Car Tech

Boostmi Service Aims To Crowd-Source Dead Battery Jump-Starts

“It's like Uber for private jets / watermelon delivery / baby-sitting / cloning.” That tired VC-baiting catchphrase has become a popular punch line for pundits keen on dismissing the start-up flair that often seems eager to advertise ideas that piggyback on recently-successful public offerings.

Sometimes, however, good ideas come in bunches – especially when you're talking about harnessing the power of our connected economy. Montreal-based start-up Boostmi is hoping that a little of the Uber magic will rub off on its effort to crowd-source jump-starts for motorists who have been stranded by a dead battery.

Much like Uber, Boostmi relies on user base that has installed its app, which connects people who need a jump-start with those advertising themselves as being available to help. The business model is simple: a boost costs $25, with $5 going to Boostmi and the rest ending up in the pocket of whoever shows up with jumper cables. As with other crowd-sourcing solutions, no actual cash changes hands as all transactions are handled in the app itself. The service is also much less expensive than a yearly membership in a more traditional roadside assistance program such as one offered by CAA (although increasingly CAA or an equivalent service is bundled free of charge with the purchase of a brand new car).

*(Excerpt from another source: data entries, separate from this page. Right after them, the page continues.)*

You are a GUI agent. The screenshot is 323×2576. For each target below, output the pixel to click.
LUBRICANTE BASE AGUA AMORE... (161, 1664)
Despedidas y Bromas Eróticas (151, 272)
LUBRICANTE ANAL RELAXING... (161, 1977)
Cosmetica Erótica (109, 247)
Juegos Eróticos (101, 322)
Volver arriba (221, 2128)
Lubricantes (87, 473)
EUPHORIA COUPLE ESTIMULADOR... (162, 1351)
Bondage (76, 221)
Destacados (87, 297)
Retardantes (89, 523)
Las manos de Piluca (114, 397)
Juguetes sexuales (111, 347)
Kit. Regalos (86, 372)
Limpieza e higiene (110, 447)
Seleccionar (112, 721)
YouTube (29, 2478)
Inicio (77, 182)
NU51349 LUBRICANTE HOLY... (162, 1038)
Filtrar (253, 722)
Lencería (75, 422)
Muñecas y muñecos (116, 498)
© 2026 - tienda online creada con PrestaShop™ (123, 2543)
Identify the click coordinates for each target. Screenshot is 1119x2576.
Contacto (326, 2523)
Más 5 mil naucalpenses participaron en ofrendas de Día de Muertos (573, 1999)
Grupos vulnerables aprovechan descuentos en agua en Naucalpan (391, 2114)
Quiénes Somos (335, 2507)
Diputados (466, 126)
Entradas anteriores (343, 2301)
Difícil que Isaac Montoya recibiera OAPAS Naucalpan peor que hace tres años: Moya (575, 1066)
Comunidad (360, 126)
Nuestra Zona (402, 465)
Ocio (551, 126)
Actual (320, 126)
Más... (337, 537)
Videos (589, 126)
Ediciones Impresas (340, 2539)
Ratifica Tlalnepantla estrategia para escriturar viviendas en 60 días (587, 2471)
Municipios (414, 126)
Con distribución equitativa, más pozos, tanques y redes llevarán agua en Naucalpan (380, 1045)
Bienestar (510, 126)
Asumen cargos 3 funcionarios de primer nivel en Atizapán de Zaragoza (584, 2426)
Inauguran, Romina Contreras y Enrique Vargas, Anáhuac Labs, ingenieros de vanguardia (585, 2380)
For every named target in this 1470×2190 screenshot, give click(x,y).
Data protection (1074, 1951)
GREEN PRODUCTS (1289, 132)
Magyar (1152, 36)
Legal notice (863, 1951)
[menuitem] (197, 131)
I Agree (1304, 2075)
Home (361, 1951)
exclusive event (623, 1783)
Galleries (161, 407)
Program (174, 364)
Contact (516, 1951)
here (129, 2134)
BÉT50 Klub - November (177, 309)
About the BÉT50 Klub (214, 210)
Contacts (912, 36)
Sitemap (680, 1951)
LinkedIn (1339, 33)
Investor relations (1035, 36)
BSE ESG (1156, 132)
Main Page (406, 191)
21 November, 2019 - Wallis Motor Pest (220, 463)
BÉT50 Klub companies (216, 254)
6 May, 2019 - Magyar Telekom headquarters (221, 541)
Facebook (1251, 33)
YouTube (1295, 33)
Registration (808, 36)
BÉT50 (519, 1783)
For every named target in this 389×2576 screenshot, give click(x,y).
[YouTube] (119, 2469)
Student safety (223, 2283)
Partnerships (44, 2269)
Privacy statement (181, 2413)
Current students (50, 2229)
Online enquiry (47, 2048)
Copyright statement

“Right now we have about 1,600 users, with our main focus in Montreal,” co-founder Michael Bibeau said in an interview earlier this month. Although the end goal is to spread the Boostmi service across both Canada and the United States, Bibeau has concentrated the company's efforts on Montreal due to several partnership agreements that have been worked out in the city, including working with a number of taxi companies to take part in providing boosting services. There are, of course, users outside of Quebec who are actively using the Boostmi app, with the number of individuals signing up for an account growing substantially since the service officially kicked off at the beginning of 2016. Within Montreal, Bibeau claims a 15-minute wait time for your typical service call, although outside of the city those needing a boost could wait much longer, depending on how many users are available.

Jump-starting a vehicle's battery isn't something everyone knows how to do, and the Boostmi app comes with a walk-through tutorial designed to prevent individuals from injuring themselves or damaging either of the automobiles involved. Bibeau says that the organization is looking to provide its corporate customers with portable jump-start machines that actually make it impossible to cross-connect negative to positive terminals on any given battery. Still, it's important to note that Boostmi doesn't offer any liability coverage if something goes wrong during the boosting process – it's the responsibility of individual members to deal with any unexpected situations.

The Boostmi app is available for both Android and iOS users.